▼
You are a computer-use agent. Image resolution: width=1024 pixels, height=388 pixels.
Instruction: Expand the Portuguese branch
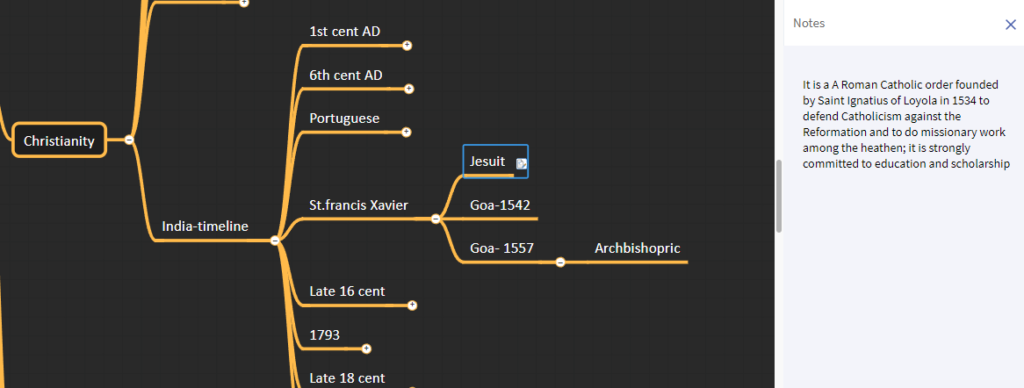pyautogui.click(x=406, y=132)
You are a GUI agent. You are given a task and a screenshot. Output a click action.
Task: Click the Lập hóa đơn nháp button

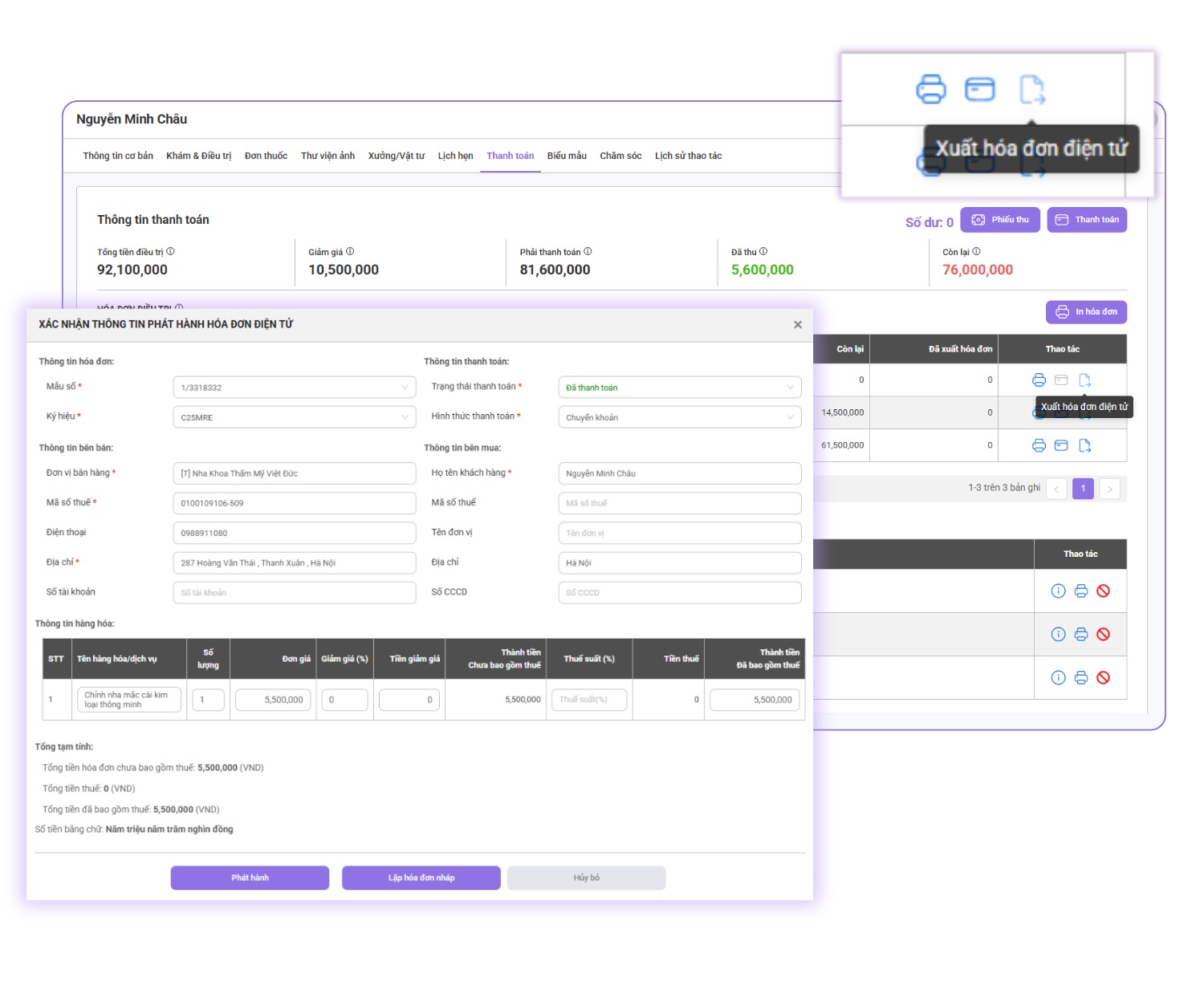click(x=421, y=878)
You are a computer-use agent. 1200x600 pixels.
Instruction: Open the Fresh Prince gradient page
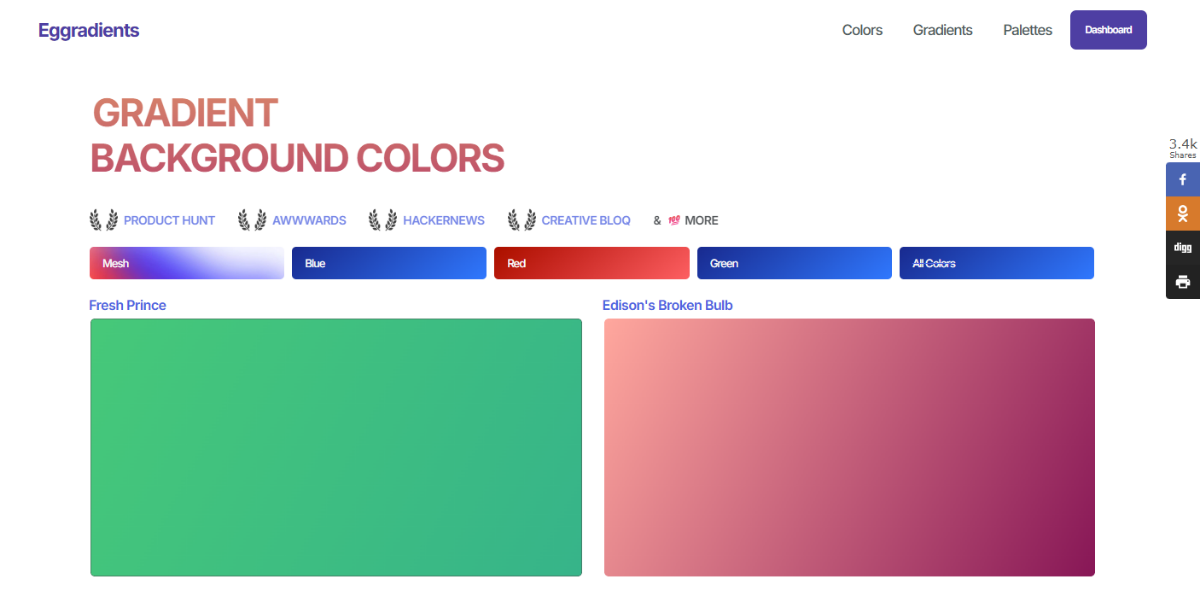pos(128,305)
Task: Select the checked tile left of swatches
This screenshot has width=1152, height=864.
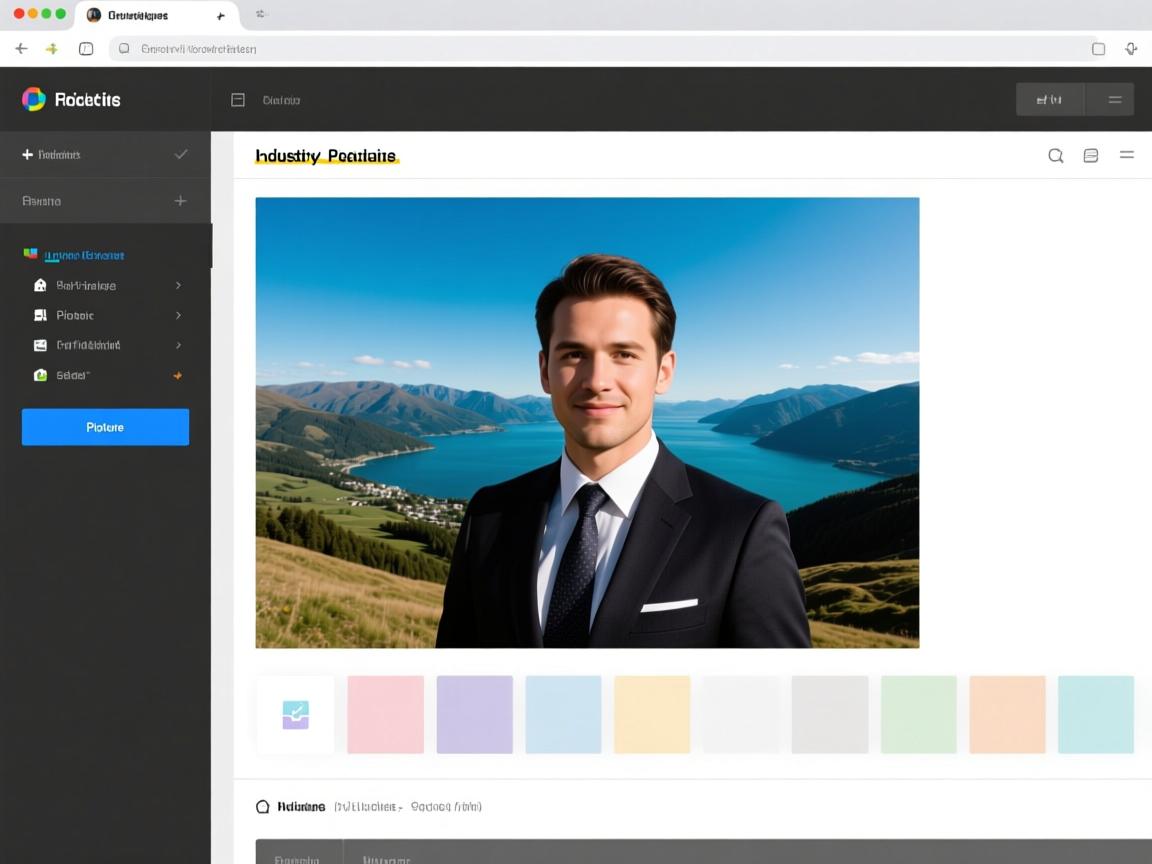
▲
Leave out the pictures and copy the rest of the material above exactly.

• Final answer
You are a computer-use agent. Image resolution: width=1024 pixels, height=388 pixels.
Instruction: Expand the Portuguese branch
pyautogui.click(x=406, y=132)
You are a GUI agent. You are given a task and a screenshot. Output a click action.
Task: Click the Lập hóa đơn nháp button

click(x=421, y=878)
You are a computer-use agent. 1200x600 pixels.
Instruction: Open the Fresh Prince gradient page
pos(128,305)
Task: Select the checked tile left of swatches
This screenshot has width=1152, height=864.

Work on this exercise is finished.